▶ _Given exercise A_
Write out the Khadr passage word for word, everything from "However, the lawyer" down to "compound in Afghanistan.".
▶ _Given exercise B_
Pick up the Khadr passage after its final sentence and keep it going.

Khadr was only 15 years old at the time of the incident. It was suspected he threw the grenade that killed Speer and injured Sgt. Layne Morris.

Lawyers for Khadr reportedly filed a $20 million (Canadian dollars) wrongful imprisonment lawsuit against the Canadian government because the government “violated international law by not protecting its own citizen and conspired with the U.S. in its abuse of Khadr,” according to a report in the Washington Post, and a deal was apparently made last month.

However, the lawyer for Speer’s widow said Tuesday they have filed an application “so that any money paid by the Canadian government to a former Guantanamo Bay prisoner convicted of killing him will go toward the widow and another U.S. soldier injured,” according to the Post.

Khadr spent 10 years in Guananamo Bay. He had been captured by U.S. troops following a firefight at a suspected Al-Qaeda compound in Afghanistan.

▶ _Supplied material_

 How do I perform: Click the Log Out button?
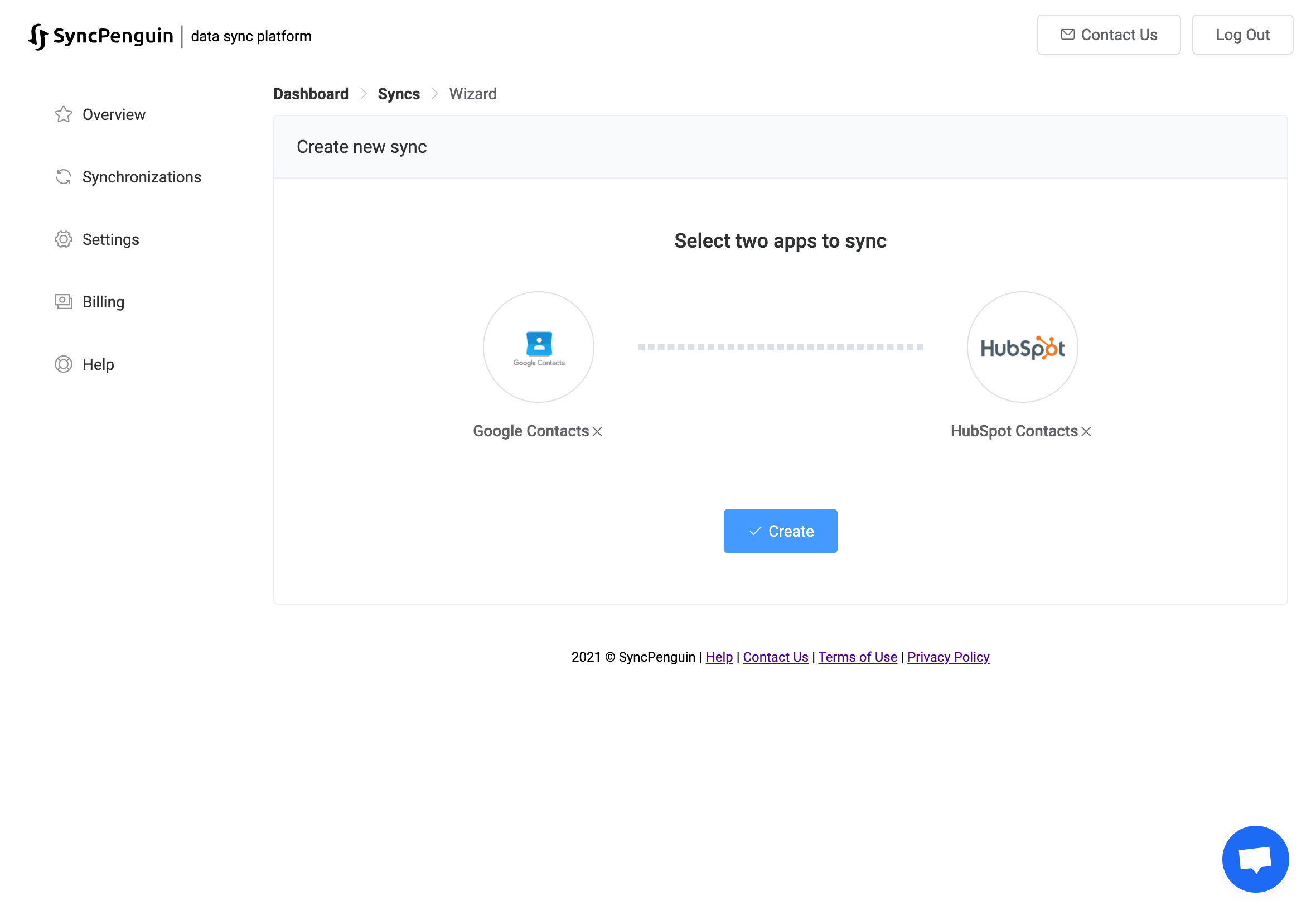[1241, 35]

▶ _Exercise response A_
However, the lawyer for Speer’s widow said Tuesday they have filed an application “so that any money paid by the Canadian government to a former Guantanamo Bay prisoner convicted of killing him will go toward the widow and another U.S. soldier injured,” according to the Post.

Khadr spent 10 years in Guananamo Bay. He had been captured by U.S. troops following a firefight at a suspected Al-Qaeda compound in Afghanistan.

▶ _Exercise response B_
Khadr went back to Canada and was serving the remainder of his sentence in an Alberta prison until he was released in May 2015, when he appealed his guilty plea.

The Canadian government later discovered that Khadr might have pleaded guilty under duress.

“The Supreme Court of Canada ruled in 2010 that Canadian intelligence officials obtained evidence from Khadr under ‘oppressive circumstances,’ such as sleep deprivation, during interrogations at Guantanamo Bay in 2003, and then shared that evidence with U.S officials.,” according to the Post.

When he was released, Khadr apologized to the victims’ families. He reportedly rejects violent jihad, according to a report.